Item 2. Identity and Background.
Item 2(a) and Item 2(b) are hereby amended and restated in their entirety as follows:
“(a) This Amendment is filed by Michael V. Shustek, VRM II and VRM I (collectively, the “Reporting Persons”). Attached as Annex A hereto and incorporated herein by reference is an list containing the (a) name, (b) citizenship, (c) present principal occupation or employment and (d) the name, and updated principal business address of any corporation or other organization in which such employment is conducted, of each director and executive officer of VRM II and VRM I (the “Directors and Officers”). As of January 4, 2021, Mr. Shustek owns approximately 55% and 52% of the outstanding shares of common stock of VRM I and VRM II, respectively.
(b) The principal executive offices of VRM I and VRM II are located at 9130 W. Post Road, Suite 130, Las Vegas, NV 89148. The address for Mr.
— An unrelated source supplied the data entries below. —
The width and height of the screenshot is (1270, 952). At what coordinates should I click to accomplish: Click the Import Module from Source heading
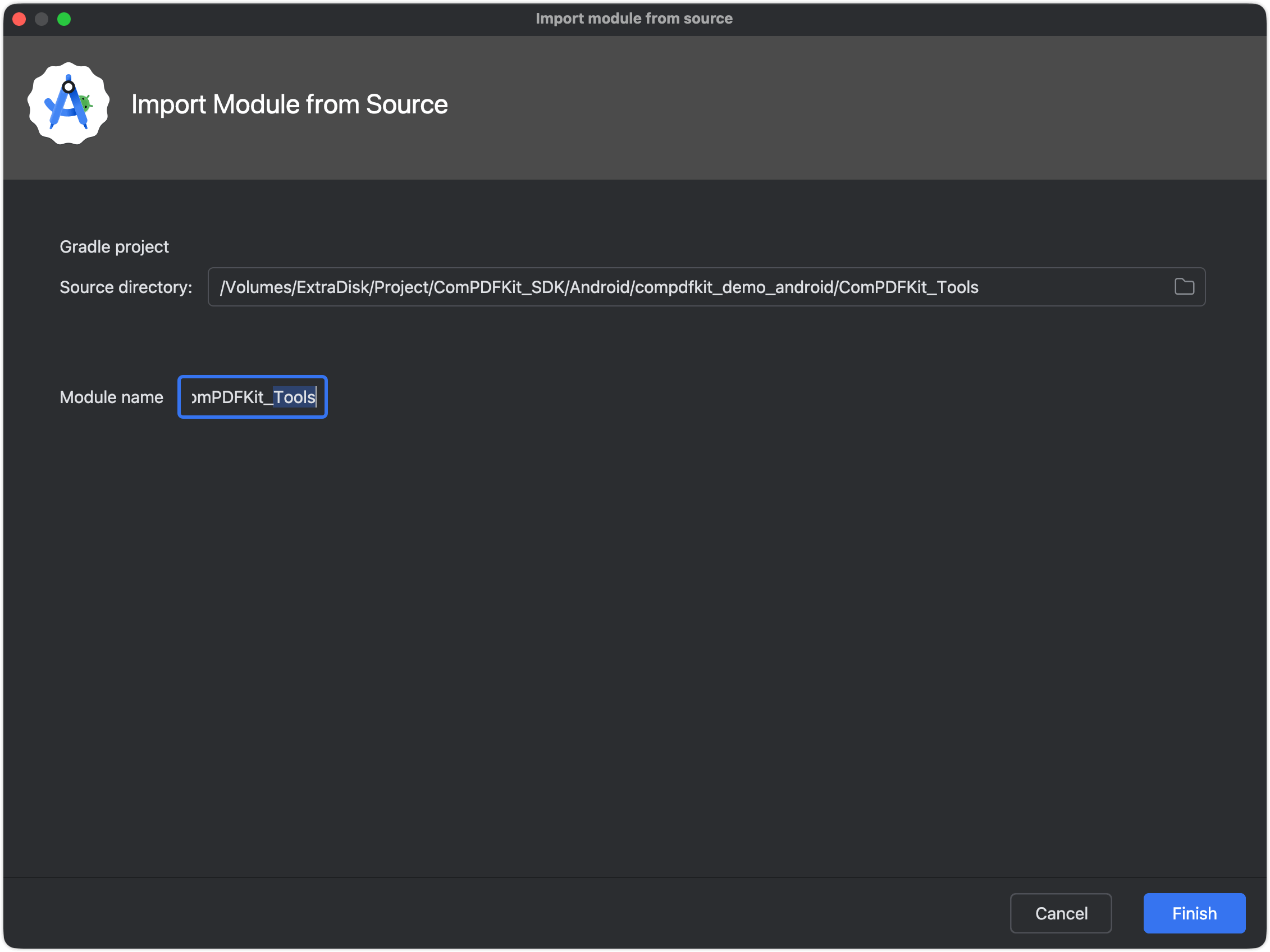point(289,104)
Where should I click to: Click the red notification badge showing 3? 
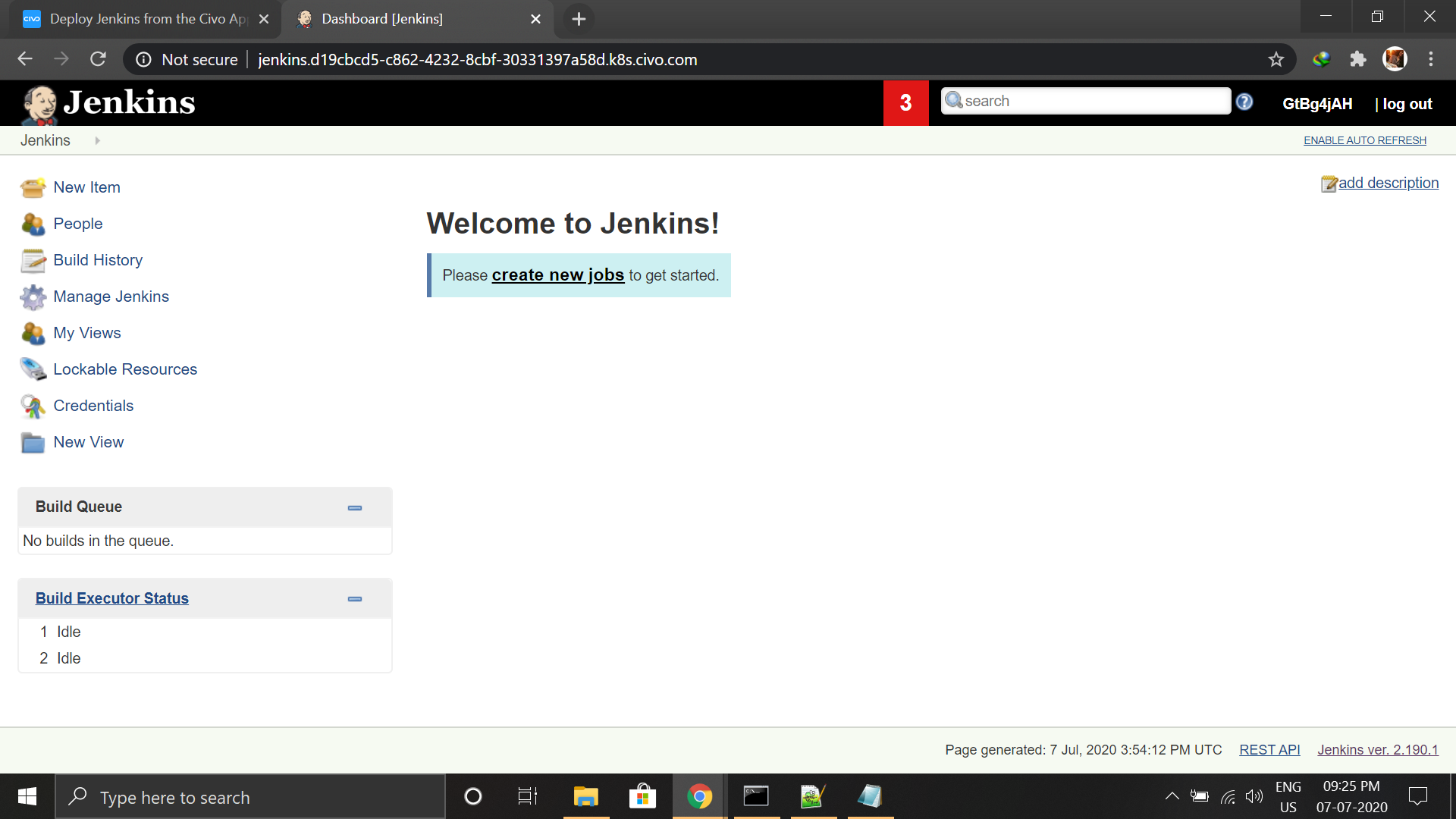coord(905,103)
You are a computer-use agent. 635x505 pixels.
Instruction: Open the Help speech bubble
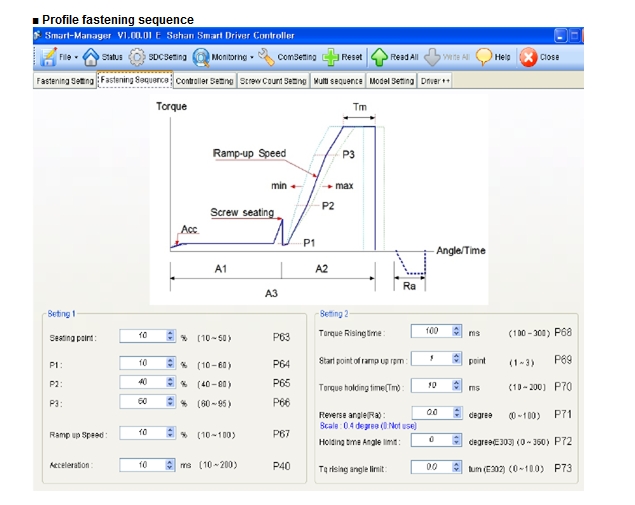click(484, 57)
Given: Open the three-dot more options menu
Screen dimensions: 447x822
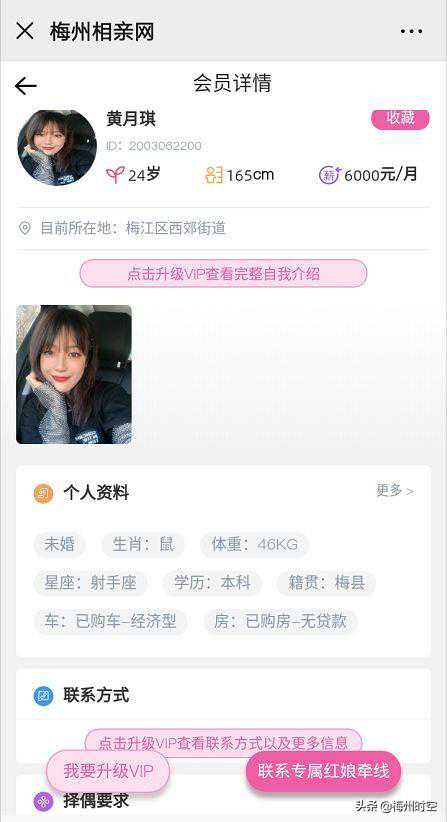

Shustek is 9130 W. Post Road, Suite 200, Las Vegas, NV 89148.
Item 3. Source and Amount of Fund or Other Consideration.
Item 3 is hereby supplemented as follows:
“On December 31, 2020, the Issuer issued 400,000 shares of Common Stock to MVP Realty Advisors, LLC (the “Advisor”) pursuant to the Contribution Agreement, dated as of March 29, 2019 (the “Contribution Agreement”), among the Issuer, the Advisor, VRM I (solely for Section 1.01(c) thereof), VRM II (solely for Section 1.01(c) thereof) and Michael V. Shustek (solely for Section 4.03 thereof). VRM I and VRM II own 40% and 60%, respectively, of the Advisor’s interests. On January 4, 2021, the Advisor distributed 240,000 shares to VRM II, and 160,000 shares to VRM I, respectively, (the “Distribution Shares”) in proportion to its respective ownership in the Advisor.”
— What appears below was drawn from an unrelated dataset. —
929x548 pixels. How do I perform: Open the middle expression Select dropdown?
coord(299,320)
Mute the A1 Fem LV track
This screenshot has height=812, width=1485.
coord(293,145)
Item 4. Purpose of Transaction.
“On March 29, 2019, the Issuer and the Advisor undertook the internalization of the Issuer’s management function (the “Internalization”), which became effective as of April 1, 2019. The Reporting Persons acquired the Distribution Shares as partial consideration of the transactions relating to the Internalization, and in accordance with the terms of the Contribution Agreement. VRM I and VRM II own 40% and 60%, respectively, of the Advisor’s interests. The Advisor distributed the Distribution Shares to VRM I and VRM II on January 4, 2021 in accordance with their respective interests in the Advisor. Mr. Shustek is a director and chief executive officer of each of VRM I and VRM II and beneficially owns approximately 55% and 52% of VRM I and VRM II, respectively. Mr. Shustek is the Chairman of the Board, Chief Executive Officer and Secretary of the Issuer.”
Item 5. Interest in Securities of the Issuer.
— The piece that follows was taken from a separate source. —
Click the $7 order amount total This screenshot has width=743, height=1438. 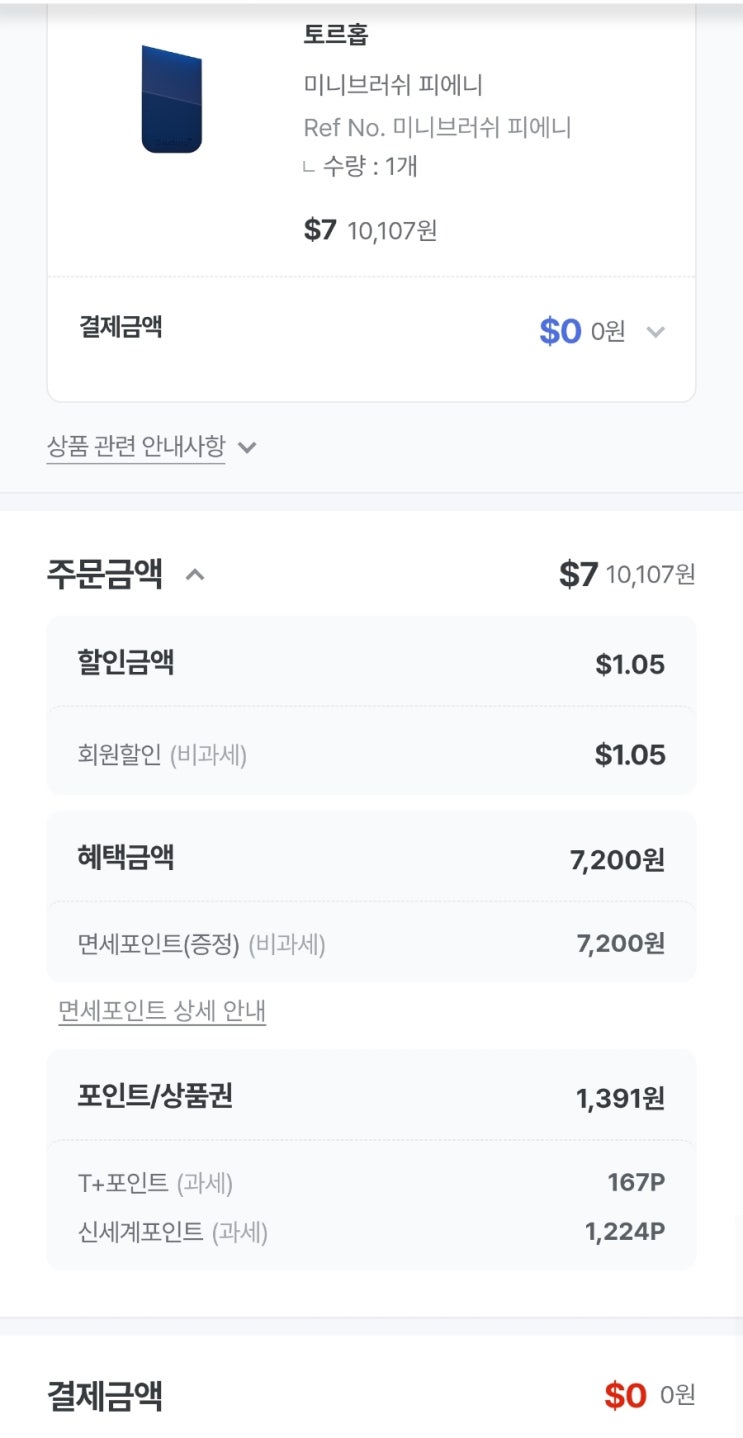(578, 575)
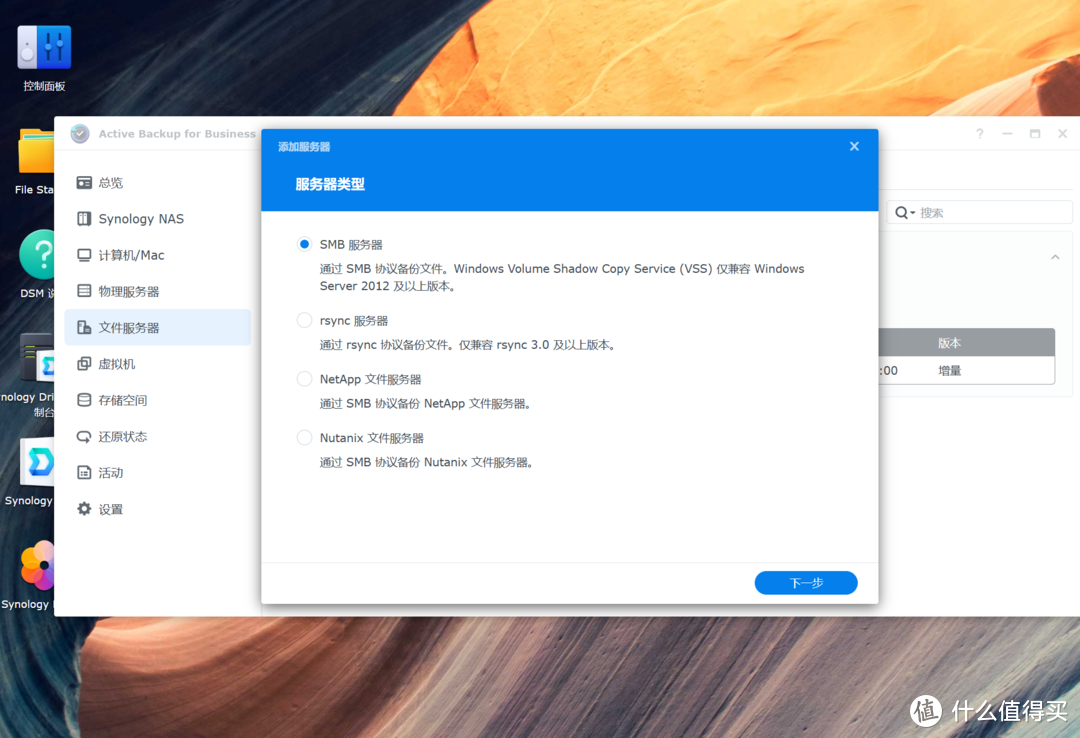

Item 5 is hereby amended and restated in its entirety as follows:
“(a)-(b) Each Reporting Person declares that neither the filing of this Amendment nor anything herein shall be construed as an admission that such person is, for the purposes of Section 13(d) or 13(g) of the Act or any other purpose, (i) acting (or has agreed or is agreeing to act) with any other person as a partnership, limited partnership, syndicate, or other group for the purpose of acquiring, holding, or disposing of securities of the Issuer or otherwise with respect to the Issuer or any securities of the Issuer or (ii) a member of any syndicate or group with respect to the Issuer or any securities of the Issuer.